* OBJECTIF: Mets uniquement ces lignes du matériel ci-dessous dans un tableau Markdown à deux colonnes, N° et Ligne, en laissant de côté les lignes vides : commence à la ligne qui contient "Where should I" et arrête-toi après celle qui contient "[1534, 357]". Ne reprends pas les images dans ta réponse.

* MATÉRIEL FOURNI:
########################################
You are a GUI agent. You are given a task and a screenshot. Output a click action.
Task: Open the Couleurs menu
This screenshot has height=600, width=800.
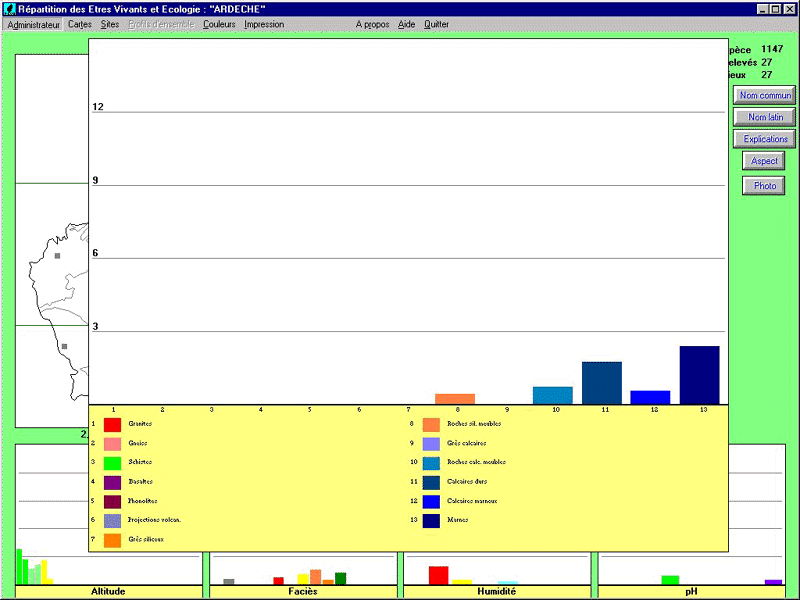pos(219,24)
########################################
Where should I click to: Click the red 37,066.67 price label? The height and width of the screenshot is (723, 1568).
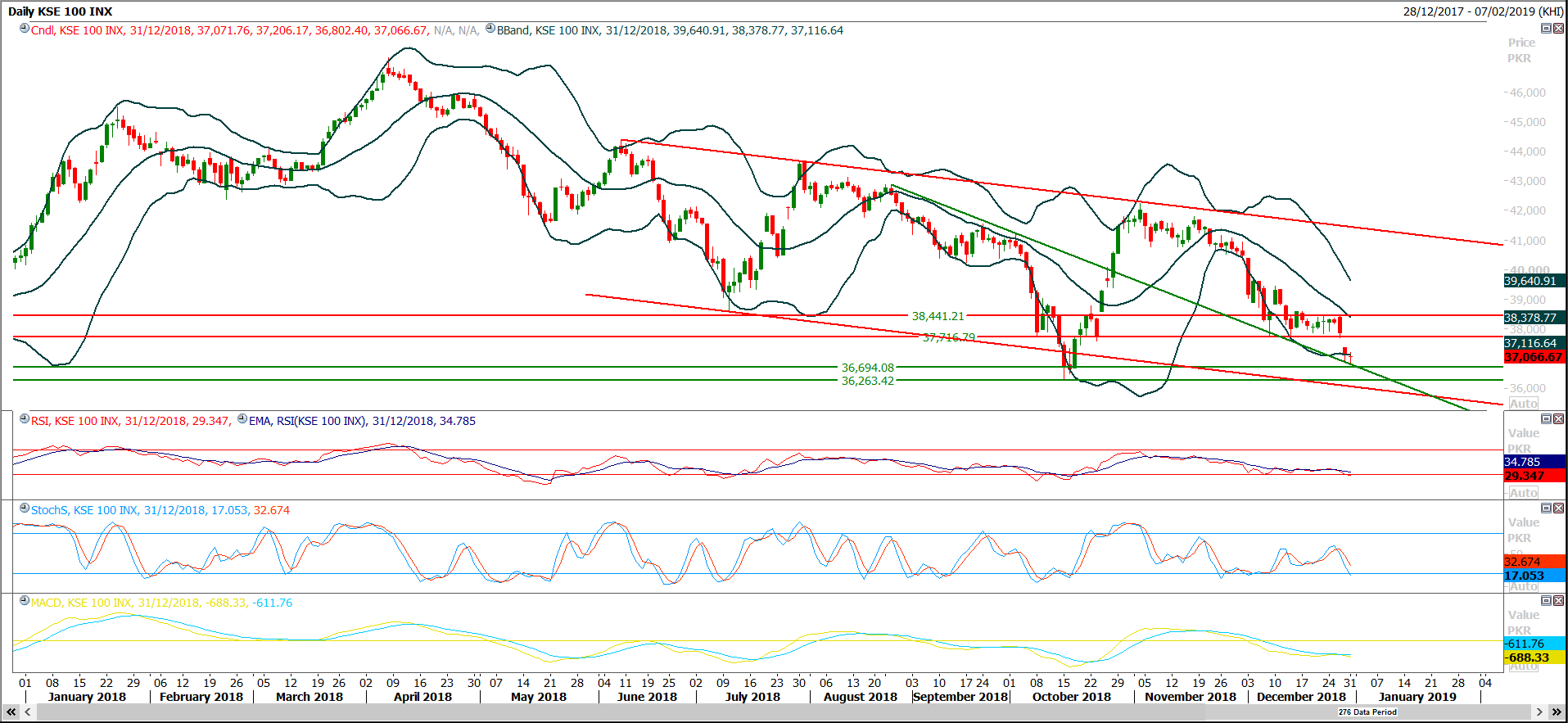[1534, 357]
########################################
* RÉPONSE À L'EXERCICE:
| N° | Ligne |
|---|---|
| 1 | Where should I click to: Click the red 37,066.67 price label? The height and width of the screenshot is (723, 1568). |
| 2 | [1534, 357] |